ASSIGNED TASK >>
Restate word for word the lines of the records below, starting at the line that contains "You are a GUI" and ending at the line that contains "This screenshot has height=316, width=563.", with both of those lines included and nothing else.

DATA TO USE >>

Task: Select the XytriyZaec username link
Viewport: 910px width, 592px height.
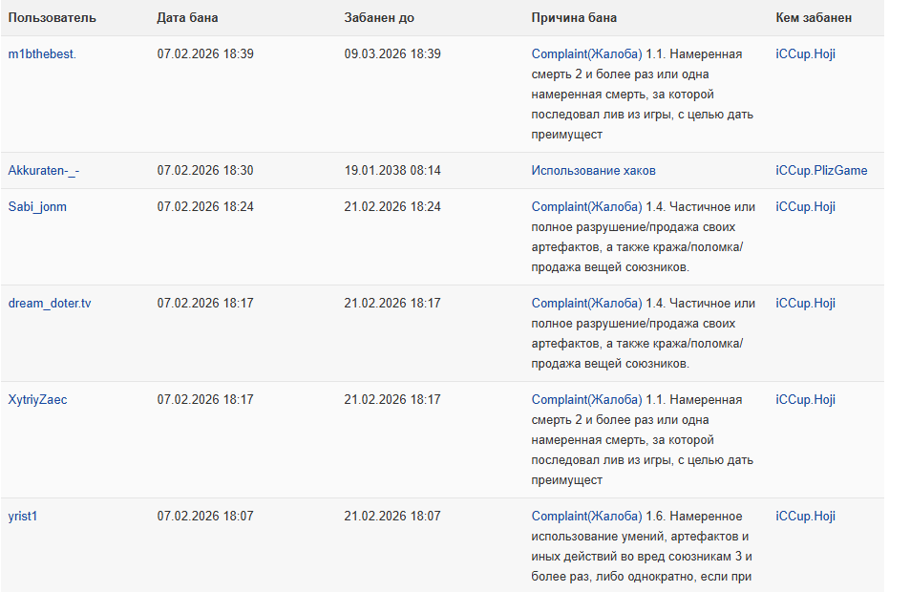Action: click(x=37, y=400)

--

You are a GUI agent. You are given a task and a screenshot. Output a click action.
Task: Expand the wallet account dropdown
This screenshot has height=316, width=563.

* * *

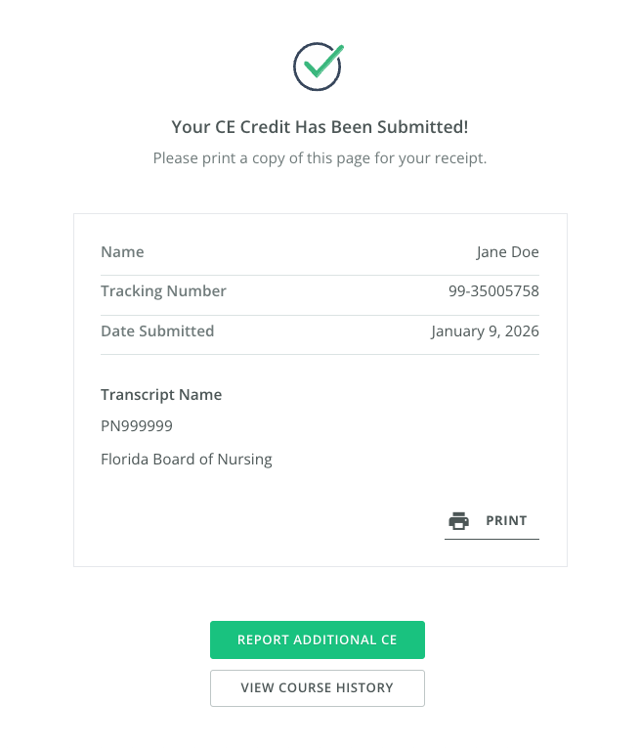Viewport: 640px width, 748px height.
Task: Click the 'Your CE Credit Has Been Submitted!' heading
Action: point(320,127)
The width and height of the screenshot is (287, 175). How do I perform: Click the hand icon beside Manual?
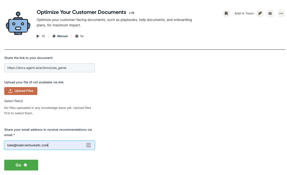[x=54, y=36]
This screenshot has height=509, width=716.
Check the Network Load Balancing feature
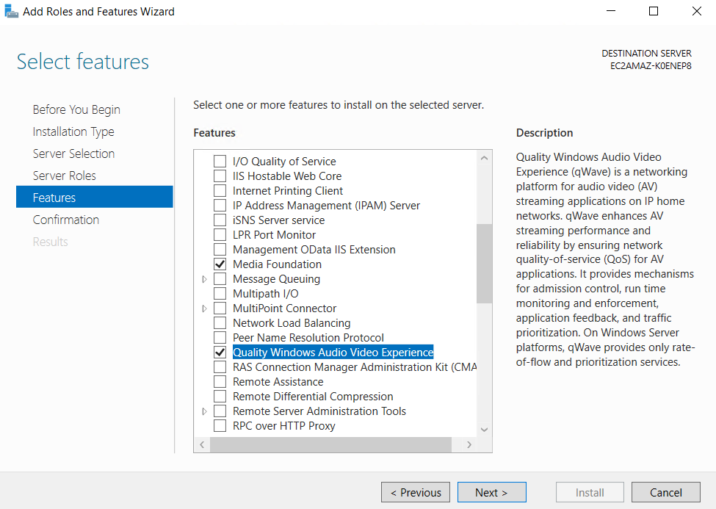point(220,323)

TASK ANSWER >>
You are a GUI agent. You are given a task and a screenshot. Output a click action.
Task: Expand the wallet account dropdown
This screenshot has height=316, width=563.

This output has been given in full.